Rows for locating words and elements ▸
________
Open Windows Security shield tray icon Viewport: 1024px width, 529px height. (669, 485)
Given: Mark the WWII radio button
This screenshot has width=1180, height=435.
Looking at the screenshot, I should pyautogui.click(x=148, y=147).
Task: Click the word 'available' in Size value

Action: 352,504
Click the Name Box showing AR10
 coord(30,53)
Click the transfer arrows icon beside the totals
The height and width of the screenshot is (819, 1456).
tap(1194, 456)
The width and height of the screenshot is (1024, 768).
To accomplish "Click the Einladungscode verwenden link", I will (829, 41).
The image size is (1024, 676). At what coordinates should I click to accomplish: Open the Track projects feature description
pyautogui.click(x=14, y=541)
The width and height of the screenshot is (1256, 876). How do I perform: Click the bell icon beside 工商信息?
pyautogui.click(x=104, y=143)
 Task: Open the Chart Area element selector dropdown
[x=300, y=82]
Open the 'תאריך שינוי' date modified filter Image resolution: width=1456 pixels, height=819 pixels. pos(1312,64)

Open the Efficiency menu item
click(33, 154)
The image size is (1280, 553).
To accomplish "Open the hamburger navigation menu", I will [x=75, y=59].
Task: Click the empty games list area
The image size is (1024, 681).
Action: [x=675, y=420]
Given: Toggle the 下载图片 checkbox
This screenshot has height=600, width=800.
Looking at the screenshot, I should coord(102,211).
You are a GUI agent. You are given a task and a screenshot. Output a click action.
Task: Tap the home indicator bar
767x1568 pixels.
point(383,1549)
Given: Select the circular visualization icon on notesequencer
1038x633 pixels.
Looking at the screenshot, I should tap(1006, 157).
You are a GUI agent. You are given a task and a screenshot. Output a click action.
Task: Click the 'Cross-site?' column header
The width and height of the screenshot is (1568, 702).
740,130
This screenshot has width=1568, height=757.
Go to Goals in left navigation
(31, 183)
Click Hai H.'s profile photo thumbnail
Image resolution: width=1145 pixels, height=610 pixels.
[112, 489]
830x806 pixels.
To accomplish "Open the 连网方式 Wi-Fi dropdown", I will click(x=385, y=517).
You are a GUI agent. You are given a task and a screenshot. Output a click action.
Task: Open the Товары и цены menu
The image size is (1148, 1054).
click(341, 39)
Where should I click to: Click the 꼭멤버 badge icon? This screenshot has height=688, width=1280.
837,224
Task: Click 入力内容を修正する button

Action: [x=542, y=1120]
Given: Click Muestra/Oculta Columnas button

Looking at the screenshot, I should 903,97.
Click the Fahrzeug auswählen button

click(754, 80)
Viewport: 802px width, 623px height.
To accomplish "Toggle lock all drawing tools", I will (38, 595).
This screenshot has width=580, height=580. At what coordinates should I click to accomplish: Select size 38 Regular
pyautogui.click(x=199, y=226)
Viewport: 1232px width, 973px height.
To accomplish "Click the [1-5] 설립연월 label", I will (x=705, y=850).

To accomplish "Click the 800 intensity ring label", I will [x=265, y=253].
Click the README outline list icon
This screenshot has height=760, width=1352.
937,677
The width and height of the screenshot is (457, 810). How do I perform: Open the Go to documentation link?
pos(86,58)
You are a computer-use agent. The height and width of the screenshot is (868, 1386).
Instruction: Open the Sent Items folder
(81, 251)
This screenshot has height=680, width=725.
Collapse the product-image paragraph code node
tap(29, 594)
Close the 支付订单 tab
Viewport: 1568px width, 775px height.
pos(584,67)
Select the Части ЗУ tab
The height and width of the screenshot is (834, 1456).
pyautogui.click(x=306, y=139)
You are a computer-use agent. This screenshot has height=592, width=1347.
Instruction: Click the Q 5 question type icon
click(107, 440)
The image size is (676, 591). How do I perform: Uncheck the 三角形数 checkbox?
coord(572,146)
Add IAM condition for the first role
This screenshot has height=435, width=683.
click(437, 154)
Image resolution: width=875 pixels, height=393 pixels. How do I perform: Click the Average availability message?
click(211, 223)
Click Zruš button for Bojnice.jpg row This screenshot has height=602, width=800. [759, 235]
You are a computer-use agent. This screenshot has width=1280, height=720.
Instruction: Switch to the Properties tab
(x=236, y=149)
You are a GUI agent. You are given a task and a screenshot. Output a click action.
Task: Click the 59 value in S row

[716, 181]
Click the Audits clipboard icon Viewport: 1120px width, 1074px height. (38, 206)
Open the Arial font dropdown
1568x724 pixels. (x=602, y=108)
________
Description of the task ▸
Edit the rows above by changing every "The image size is" to "The screenshot size is" and leaving everything else as it is.

Answer to this problem ▸
Open Windows Security shield tray icon Viewport: 1024px width, 529px height. (669, 485)
Given: Mark the WWII radio button
This screenshot has width=1180, height=435.
Looking at the screenshot, I should pyautogui.click(x=148, y=147).
Task: Click the word 'available' in Size value

Action: 352,504
Click the Name Box showing AR10
 coord(30,53)
Click the transfer arrows icon beside the totals
The height and width of the screenshot is (819, 1456).
tap(1194, 456)
The width and height of the screenshot is (1024, 768).
To accomplish "Click the Einladungscode verwenden link", I will (829, 41).
The screenshot size is (1024, 676). At what coordinates should I click to accomplish: Open the Track projects feature description
pyautogui.click(x=14, y=541)
The width and height of the screenshot is (1256, 876). How do I perform: Click the bell icon beside 工商信息?
pyautogui.click(x=104, y=143)
 Task: Open the Chart Area element selector dropdown
[x=300, y=82]
Open the 'תאריך שינוי' date modified filter Image resolution: width=1456 pixels, height=819 pixels. pos(1312,64)

Open the Efficiency menu item
click(33, 154)
The screenshot size is (1280, 553).
To accomplish "Open the hamburger navigation menu", I will [x=75, y=59].
Task: Click the empty games list area
The screenshot size is (1024, 681).
Action: [x=675, y=420]
Given: Toggle the 下载图片 checkbox
This screenshot has height=600, width=800.
Looking at the screenshot, I should coord(102,211).
You are a GUI agent. You are given a task and a screenshot. Output a click action.
Task: Tap the home indicator bar
767x1568 pixels.
point(383,1549)
Given: Select the circular visualization icon on notesequencer
1038x633 pixels.
Looking at the screenshot, I should tap(1006, 157).
You are a GUI agent. You are given a task and a screenshot. Output a click action.
Task: Click the 'Cross-site?' column header
The width and height of the screenshot is (1568, 702).
740,130
This screenshot has width=1568, height=757.
Go to Goals in left navigation
(31, 183)
Click Hai H.'s profile photo thumbnail
Image resolution: width=1145 pixels, height=610 pixels.
[112, 489]
830x806 pixels.
To accomplish "Open the 连网方式 Wi-Fi dropdown", I will click(x=385, y=517).
You are a GUI agent. You are given a task and a screenshot. Output a click action.
Task: Open the Товары и цены menu
The screenshot size is (1148, 1054).
click(341, 39)
Where should I click to: Click the 꼭멤버 badge icon? This screenshot has height=688, width=1280.
837,224
Task: Click 入力内容を修正する button

Action: [x=542, y=1120]
Given: Click Muestra/Oculta Columnas button

Looking at the screenshot, I should 903,97.
Click the Fahrzeug auswählen button

click(754, 80)
Viewport: 802px width, 623px height.
To accomplish "Toggle lock all drawing tools", I will (38, 595).
This screenshot has width=580, height=580. At what coordinates should I click to accomplish: Select size 38 Regular
pyautogui.click(x=199, y=226)
Viewport: 1232px width, 973px height.
To accomplish "Click the [1-5] 설립연월 label", I will (x=705, y=850).

To accomplish "Click the 800 intensity ring label", I will [x=265, y=253].
Click the README outline list icon
This screenshot has height=760, width=1352.
937,677
The width and height of the screenshot is (457, 810). How do I perform: Open the Go to documentation link?
pos(86,58)
You are a computer-use agent. The height and width of the screenshot is (868, 1386).
Instruction: Open the Sent Items folder
(81, 251)
This screenshot has height=680, width=725.
Collapse the product-image paragraph code node
tap(29, 594)
Close the 支付订单 tab
Viewport: 1568px width, 775px height.
pos(584,67)
Select the Части ЗУ tab
The height and width of the screenshot is (834, 1456).
pyautogui.click(x=306, y=139)
You are a computer-use agent. This screenshot has height=592, width=1347.
Instruction: Click the Q 5 question type icon
click(107, 440)
The screenshot size is (676, 591). How do I perform: Uncheck the 三角形数 checkbox?
coord(572,146)
Add IAM condition for the first role
This screenshot has height=435, width=683.
click(437, 154)
Image resolution: width=875 pixels, height=393 pixels. How do I perform: Click the Average availability message?
click(211, 223)
Click Zruš button for Bojnice.jpg row This screenshot has height=602, width=800. [759, 235]
You are a computer-use agent. This screenshot has width=1280, height=720.
Instruction: Switch to the Properties tab
(x=236, y=149)
You are a GUI agent. You are given a task and a screenshot. Output a click action.
Task: Click the 59 value in S row

[716, 181]
Click the Audits clipboard icon Viewport: 1120px width, 1074px height. (38, 206)
Open the Arial font dropdown
1568x724 pixels. (x=602, y=108)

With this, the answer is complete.